Singapore Airlines (SIA)

  • Expected Q2 2025 Earnings Release: November 8, 2025
  • Forecasted Q2 Revenue: SGD 4.75 billion
  • Full-Year Revenue Forecast: SGD 19.11 billion
  • Earnings per Share (2025): SGD 0.73
  • Dividend Yield: 5.84% (trailing 12 months)
  • Dividend Enhancement: Increased by SGD 0.50 with additional shareholder bonuses

OCBC Bank

  • Dividend Yield (April 2025): 4.97%
  • 5-Year Average Yield: 5.07%
  • Share Price Target: SGD 16.100 – SGD 20.800
  • Median Target: SGD 17.795 (4.2% upside)
  • Average Target: SGD 18.015 (5.5% upside)
  • Current Dividend Rate: 6.18%
  • Total Assets: Approx. SGD 151 billion

UOB (United Overseas Bank)

  • Dividend Yield: 5.69%
  • Recent Dividend Payment: SGD 1.19 (April 2025)
  • Share Price Target Range: SGD 37.500 – SGD 40.200
  • Median Target: SGD 39.125 (5.0% upside)
  • Average Target: SGD 38.925 (4.5% upside)
  • Payout Frequency: Semi-annual

Singapore Exchange (SGX)

  • Dividend Yield: 3.71%
  • Earnings per Share: SGD 0.53
  • Upcoming Earnings Release: February 6, 2025
  • Analyst Sentiment: Cautiously optimistic, pending mid-year financials

Why Dividend Investing in Singapore Remains Strong in 2025

Singapore’s dividend-friendly environment, backed by strong corporate governance and investor-centric policies, continues to draw in both domestic and international investors.

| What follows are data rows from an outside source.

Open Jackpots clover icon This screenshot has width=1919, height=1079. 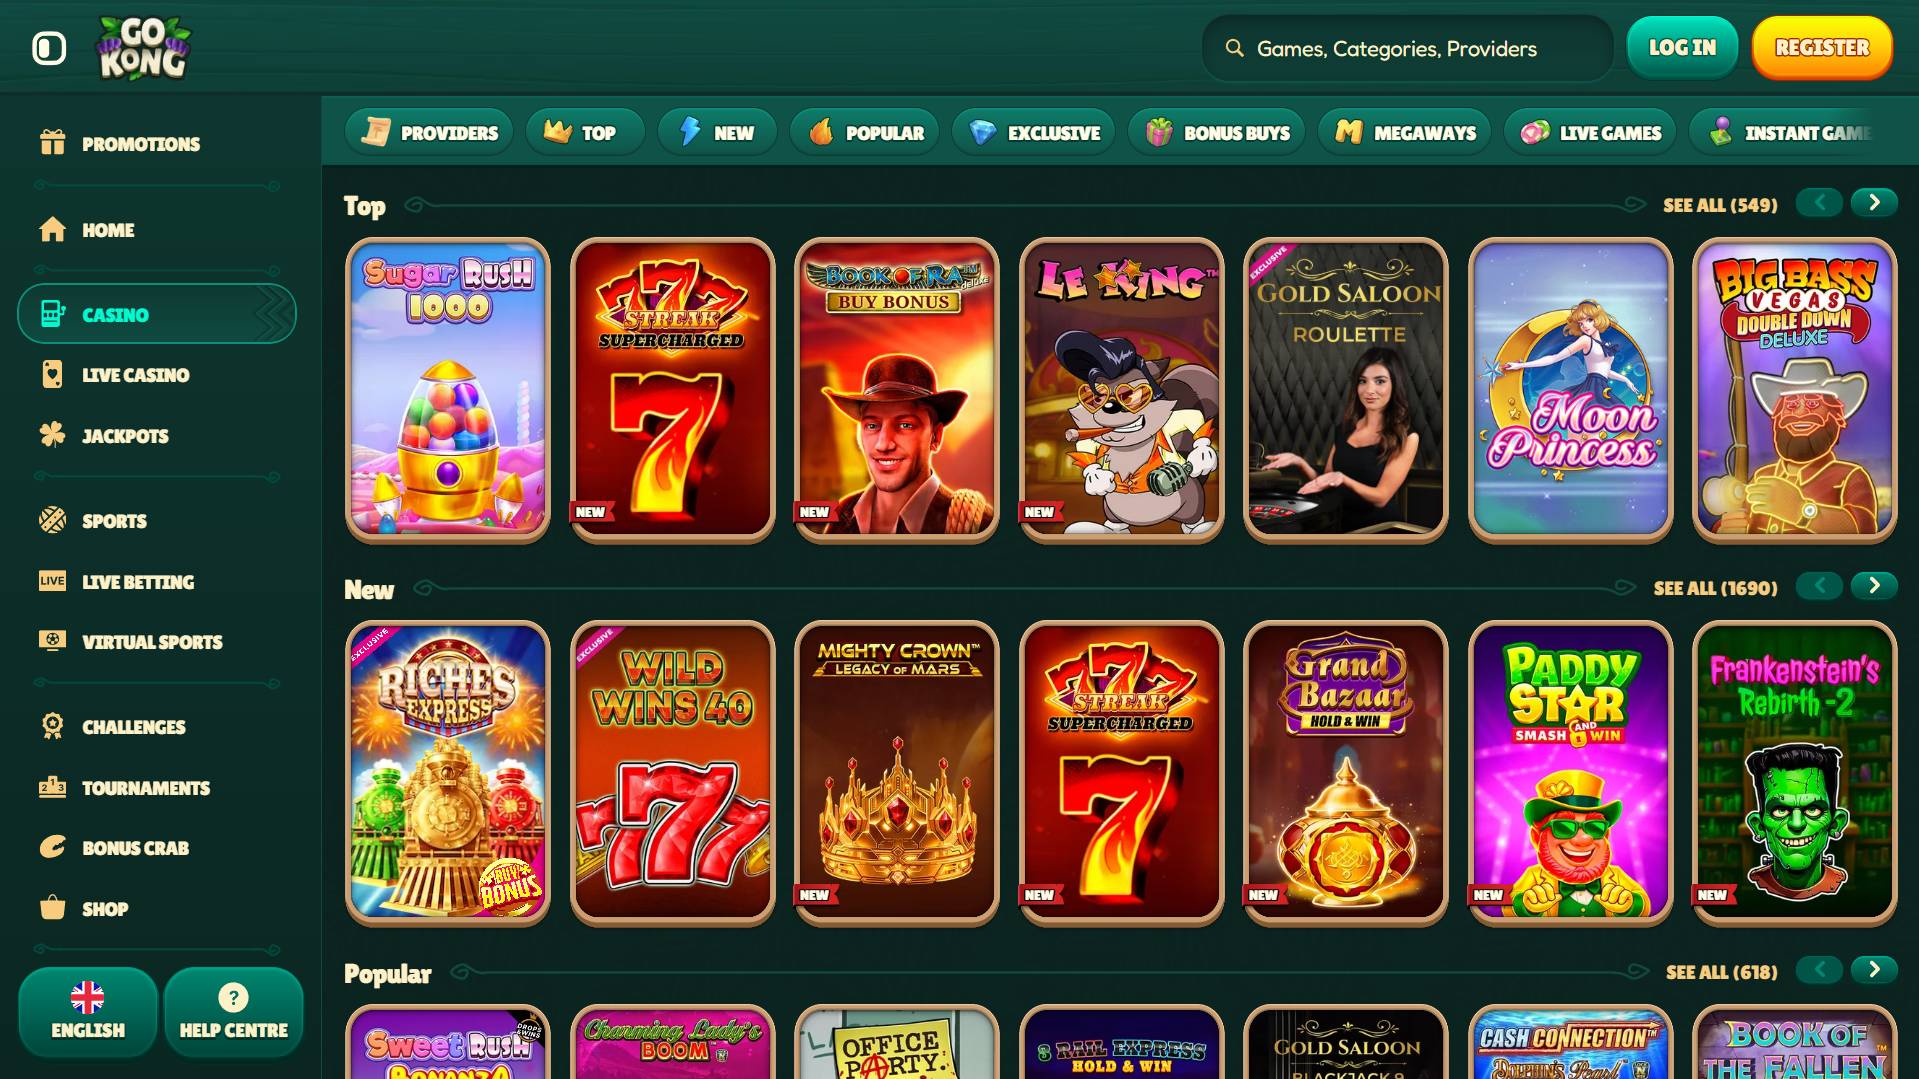[x=52, y=435]
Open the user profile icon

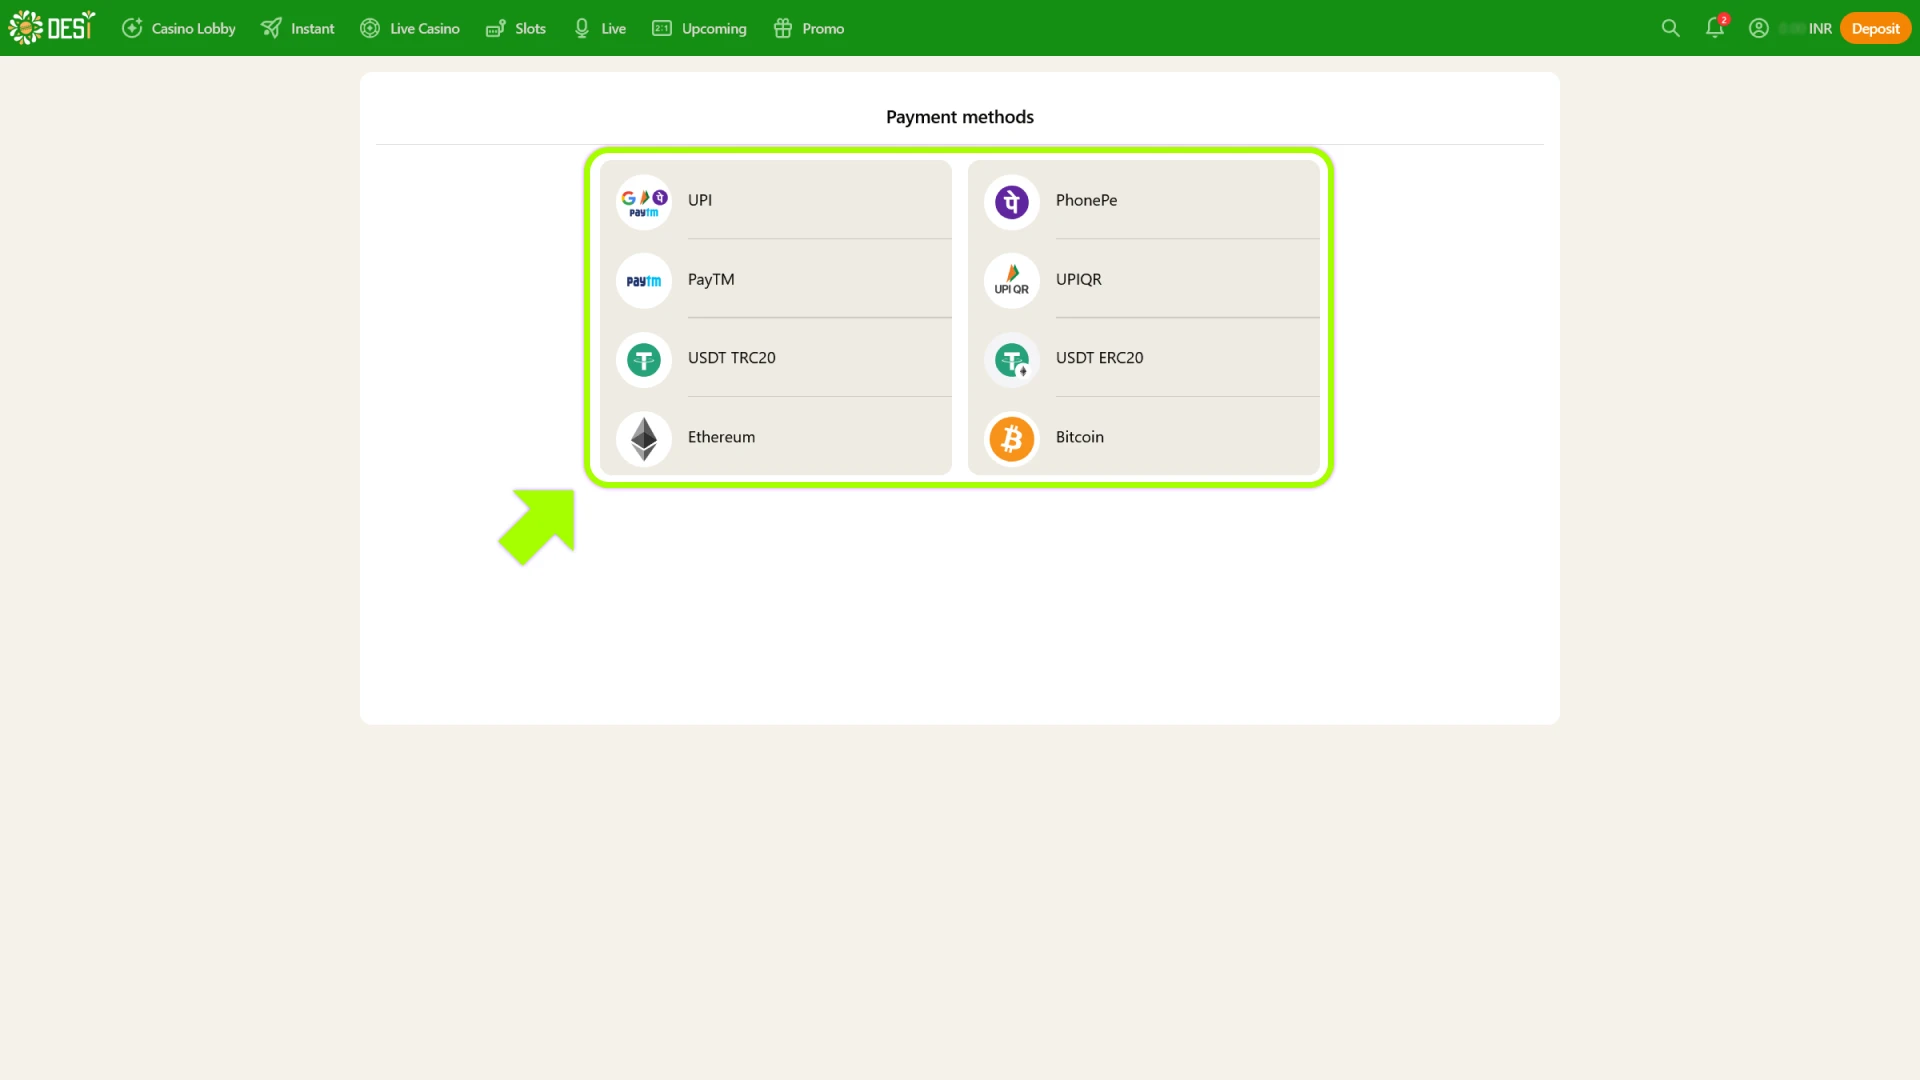click(1758, 28)
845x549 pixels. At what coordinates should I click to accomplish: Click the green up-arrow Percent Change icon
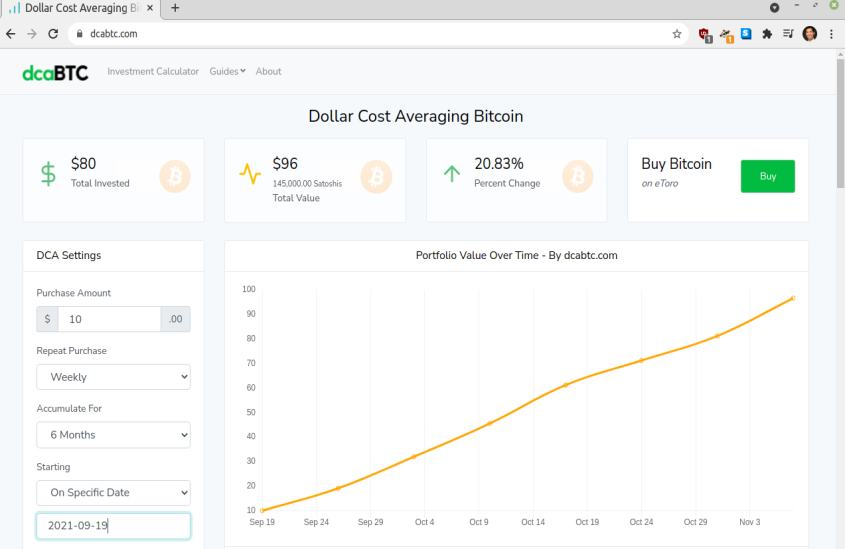coord(452,173)

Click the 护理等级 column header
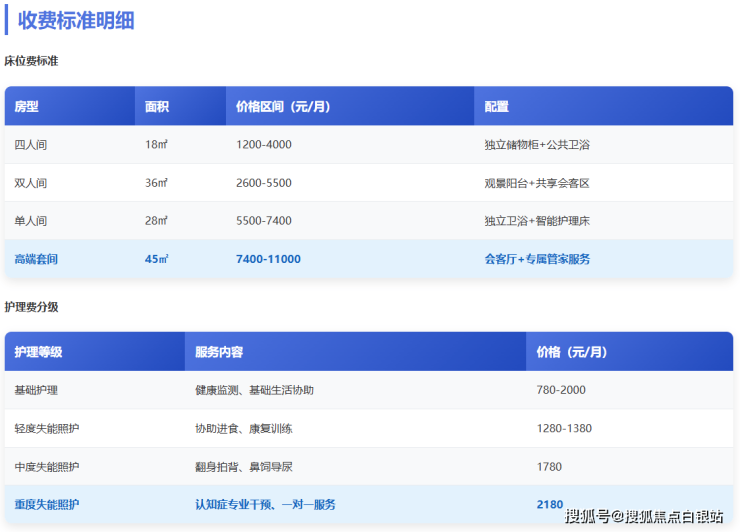click(39, 352)
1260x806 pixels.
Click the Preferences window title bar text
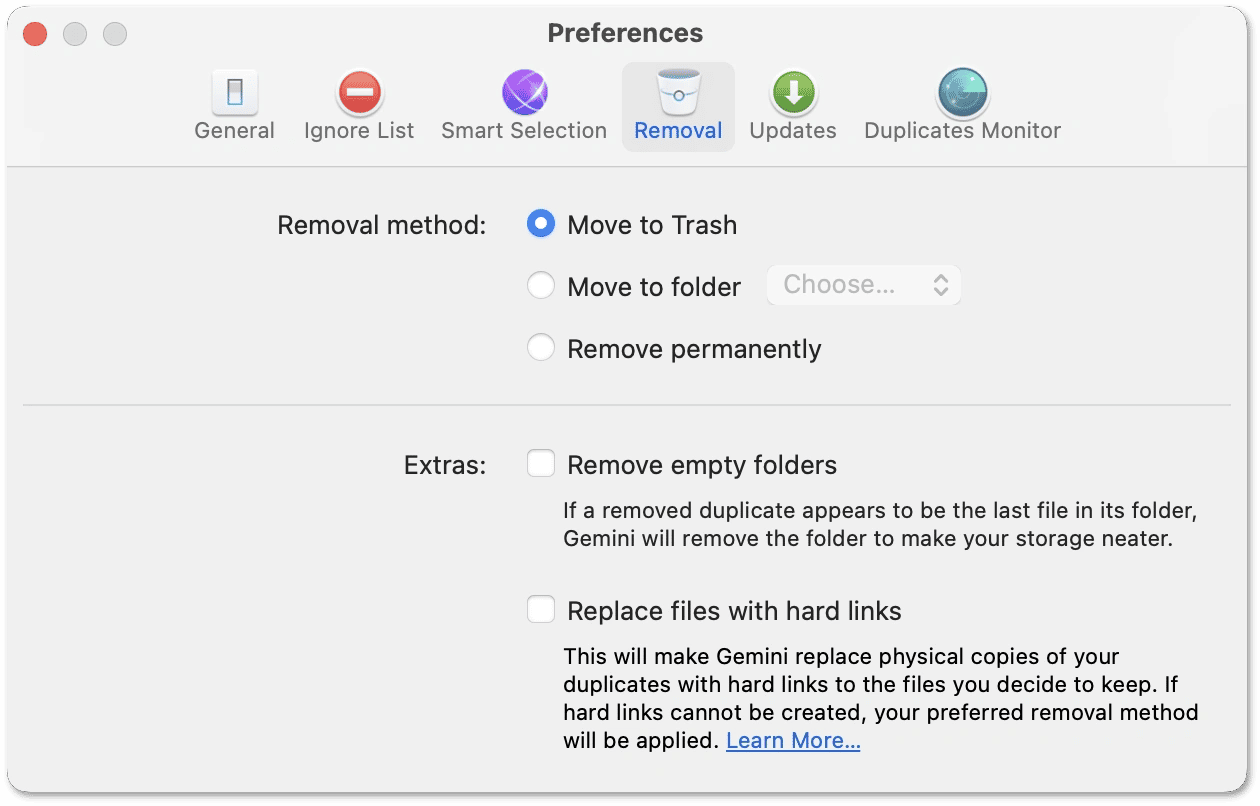click(x=625, y=33)
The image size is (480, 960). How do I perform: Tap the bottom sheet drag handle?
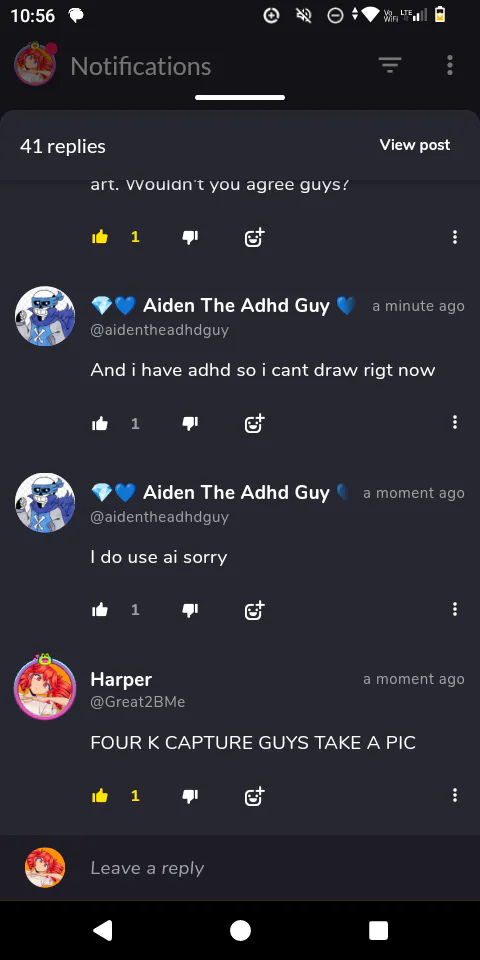[x=240, y=97]
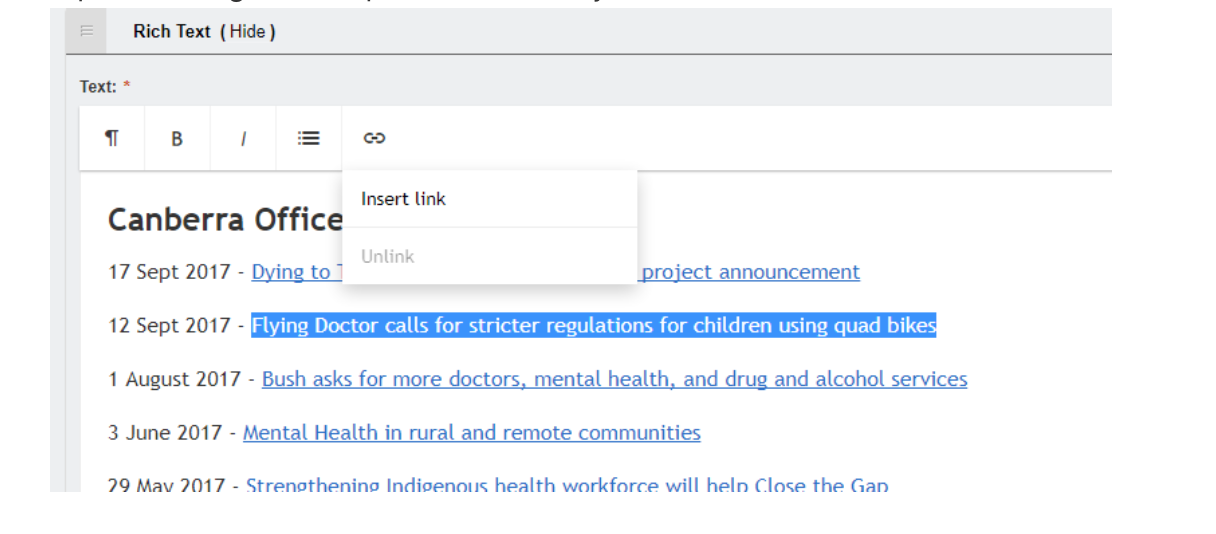Click the link toolbar icon
The image size is (1216, 534).
(x=374, y=138)
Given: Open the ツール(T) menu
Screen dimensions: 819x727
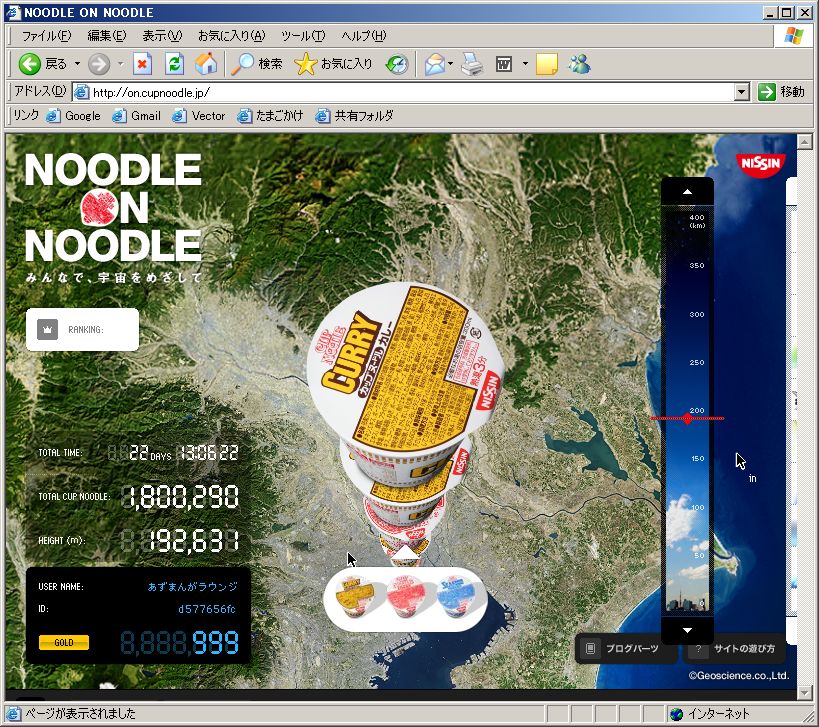Looking at the screenshot, I should coord(302,36).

With consistent dividend yields and efficient tax policies, companies like DBS, SIA, OCBC, UOB, and SGX remain top picks for income-focused portfolios.

Singapore’s 2025 dividend landscape underscores the resilience and profitability of its key financial and corporate sectors. With generous dividend payouts, investor incentives, and favorable tax frameworks, companies like DBS, SIA, OCBC, UOB, and SGX continue to reward stakeholders while reinforcing confidence in the market. Investors can anticipate strong returns and stable growth throughout the year.

FAQs

Are all Singapore dividends tax-free for investors?

Most dividends from Singapore-resident companies are non-taxable, but foreign-sourced dividends may be subject to tax depending on the tax residency of the investor.

When will SIA release its dividend payout for 2025?

SIA’s Q2 2025 earnings, including dividend updates, will be announced on November 8, 2025, with payout following soon after.

Which bank is offering the highest dividend yield in 2025?

As of the latest data, OCBC offers the highest dividend yield at 6.18%, followed by UOB at 5.69%.